PROVIDED RECORDS:
"""

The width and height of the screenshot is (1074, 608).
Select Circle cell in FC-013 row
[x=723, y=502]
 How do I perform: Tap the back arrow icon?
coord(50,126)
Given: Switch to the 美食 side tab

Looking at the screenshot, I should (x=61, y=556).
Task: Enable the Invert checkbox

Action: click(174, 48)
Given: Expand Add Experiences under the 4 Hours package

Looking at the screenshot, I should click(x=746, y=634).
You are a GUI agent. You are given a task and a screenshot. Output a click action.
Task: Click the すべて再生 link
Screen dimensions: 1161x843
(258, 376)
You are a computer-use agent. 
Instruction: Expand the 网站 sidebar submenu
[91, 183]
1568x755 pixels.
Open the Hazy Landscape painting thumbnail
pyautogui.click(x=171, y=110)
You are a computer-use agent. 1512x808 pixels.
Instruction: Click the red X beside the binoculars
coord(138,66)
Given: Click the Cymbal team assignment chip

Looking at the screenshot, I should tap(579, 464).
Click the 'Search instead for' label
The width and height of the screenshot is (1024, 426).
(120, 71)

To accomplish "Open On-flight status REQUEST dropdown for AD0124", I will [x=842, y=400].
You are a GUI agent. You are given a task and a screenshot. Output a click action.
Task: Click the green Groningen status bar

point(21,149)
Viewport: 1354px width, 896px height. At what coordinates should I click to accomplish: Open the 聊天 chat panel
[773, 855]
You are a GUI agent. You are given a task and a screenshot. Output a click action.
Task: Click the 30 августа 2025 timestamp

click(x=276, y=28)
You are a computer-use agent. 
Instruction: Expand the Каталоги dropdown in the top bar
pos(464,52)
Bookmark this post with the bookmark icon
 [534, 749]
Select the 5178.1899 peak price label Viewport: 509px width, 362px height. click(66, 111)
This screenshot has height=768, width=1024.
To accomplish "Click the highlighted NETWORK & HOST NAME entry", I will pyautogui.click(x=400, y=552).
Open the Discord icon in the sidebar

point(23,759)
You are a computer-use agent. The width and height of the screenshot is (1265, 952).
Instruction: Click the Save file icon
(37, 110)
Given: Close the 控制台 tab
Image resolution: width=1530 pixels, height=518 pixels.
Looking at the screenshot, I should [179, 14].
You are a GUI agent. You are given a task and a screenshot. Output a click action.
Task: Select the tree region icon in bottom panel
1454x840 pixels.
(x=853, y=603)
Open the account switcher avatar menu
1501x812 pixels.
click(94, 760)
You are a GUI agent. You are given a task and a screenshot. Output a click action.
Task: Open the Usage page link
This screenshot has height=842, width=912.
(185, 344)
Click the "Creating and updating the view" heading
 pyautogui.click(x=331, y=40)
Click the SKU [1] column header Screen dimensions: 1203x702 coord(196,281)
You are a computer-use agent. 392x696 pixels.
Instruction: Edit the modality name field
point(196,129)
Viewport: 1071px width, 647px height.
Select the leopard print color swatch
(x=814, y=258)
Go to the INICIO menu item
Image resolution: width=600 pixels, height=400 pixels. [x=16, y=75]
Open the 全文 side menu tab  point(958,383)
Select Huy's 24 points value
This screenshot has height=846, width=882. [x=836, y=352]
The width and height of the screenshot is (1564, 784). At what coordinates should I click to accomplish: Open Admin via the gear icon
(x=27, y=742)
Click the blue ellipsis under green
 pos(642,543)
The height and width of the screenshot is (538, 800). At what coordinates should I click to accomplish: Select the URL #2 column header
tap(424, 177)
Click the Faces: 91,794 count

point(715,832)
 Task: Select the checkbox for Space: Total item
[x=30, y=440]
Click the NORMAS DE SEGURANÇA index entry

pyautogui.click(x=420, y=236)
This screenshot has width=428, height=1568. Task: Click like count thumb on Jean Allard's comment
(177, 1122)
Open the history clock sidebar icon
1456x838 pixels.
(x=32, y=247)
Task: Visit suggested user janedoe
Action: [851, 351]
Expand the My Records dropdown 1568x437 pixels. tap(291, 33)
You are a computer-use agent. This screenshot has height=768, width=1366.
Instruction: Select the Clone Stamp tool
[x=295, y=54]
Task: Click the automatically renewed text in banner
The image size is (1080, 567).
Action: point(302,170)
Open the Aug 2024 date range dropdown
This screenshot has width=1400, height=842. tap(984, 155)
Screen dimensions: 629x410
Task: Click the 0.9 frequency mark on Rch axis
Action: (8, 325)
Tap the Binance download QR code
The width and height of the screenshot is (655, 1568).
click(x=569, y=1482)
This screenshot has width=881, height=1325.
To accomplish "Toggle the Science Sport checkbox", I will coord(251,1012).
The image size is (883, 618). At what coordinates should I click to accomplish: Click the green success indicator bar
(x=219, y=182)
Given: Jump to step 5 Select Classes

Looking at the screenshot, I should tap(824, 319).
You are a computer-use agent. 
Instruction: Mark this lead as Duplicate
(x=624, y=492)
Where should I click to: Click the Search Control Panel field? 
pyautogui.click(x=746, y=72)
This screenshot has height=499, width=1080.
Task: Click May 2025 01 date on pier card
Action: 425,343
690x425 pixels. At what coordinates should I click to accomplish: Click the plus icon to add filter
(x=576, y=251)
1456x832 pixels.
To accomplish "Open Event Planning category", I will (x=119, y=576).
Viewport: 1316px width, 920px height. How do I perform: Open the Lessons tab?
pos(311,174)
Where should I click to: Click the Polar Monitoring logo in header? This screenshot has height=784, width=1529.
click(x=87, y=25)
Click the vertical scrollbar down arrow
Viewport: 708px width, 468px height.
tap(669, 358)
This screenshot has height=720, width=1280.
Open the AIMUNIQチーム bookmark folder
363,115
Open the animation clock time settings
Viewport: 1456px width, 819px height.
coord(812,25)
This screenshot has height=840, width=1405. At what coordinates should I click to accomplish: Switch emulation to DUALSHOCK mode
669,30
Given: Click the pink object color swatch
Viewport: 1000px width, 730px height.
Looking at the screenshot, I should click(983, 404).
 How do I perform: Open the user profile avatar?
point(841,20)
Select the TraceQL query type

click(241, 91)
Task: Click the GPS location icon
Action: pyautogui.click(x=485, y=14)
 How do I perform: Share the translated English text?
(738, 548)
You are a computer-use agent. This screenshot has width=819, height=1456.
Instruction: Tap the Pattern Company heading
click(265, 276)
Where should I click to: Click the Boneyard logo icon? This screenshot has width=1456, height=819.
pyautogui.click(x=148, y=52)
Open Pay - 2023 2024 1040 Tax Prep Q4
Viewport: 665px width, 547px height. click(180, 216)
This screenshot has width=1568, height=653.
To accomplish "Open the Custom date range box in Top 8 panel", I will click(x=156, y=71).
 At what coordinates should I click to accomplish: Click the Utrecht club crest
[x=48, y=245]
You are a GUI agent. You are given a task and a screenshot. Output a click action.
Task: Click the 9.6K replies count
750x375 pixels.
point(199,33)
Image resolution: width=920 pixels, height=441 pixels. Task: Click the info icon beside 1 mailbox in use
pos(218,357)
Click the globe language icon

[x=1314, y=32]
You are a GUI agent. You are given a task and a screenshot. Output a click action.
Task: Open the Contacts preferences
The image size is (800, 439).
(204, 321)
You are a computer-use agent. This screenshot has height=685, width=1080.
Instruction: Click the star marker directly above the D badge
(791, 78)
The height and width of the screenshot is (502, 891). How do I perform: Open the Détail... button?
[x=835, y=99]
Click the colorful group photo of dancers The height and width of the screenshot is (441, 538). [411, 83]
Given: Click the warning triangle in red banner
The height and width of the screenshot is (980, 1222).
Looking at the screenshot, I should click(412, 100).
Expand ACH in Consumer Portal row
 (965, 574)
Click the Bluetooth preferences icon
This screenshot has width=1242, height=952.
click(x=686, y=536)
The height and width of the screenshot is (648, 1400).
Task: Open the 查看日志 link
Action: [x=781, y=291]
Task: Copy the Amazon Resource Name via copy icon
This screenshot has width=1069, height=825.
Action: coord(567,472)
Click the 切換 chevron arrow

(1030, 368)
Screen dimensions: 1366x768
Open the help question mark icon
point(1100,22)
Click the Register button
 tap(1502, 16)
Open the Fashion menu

"""

WRITTEN INSTRUCTION:
State how many lines in the material above contain the string "swatch". Give only the number.

EXERCISE OUTPUT:
2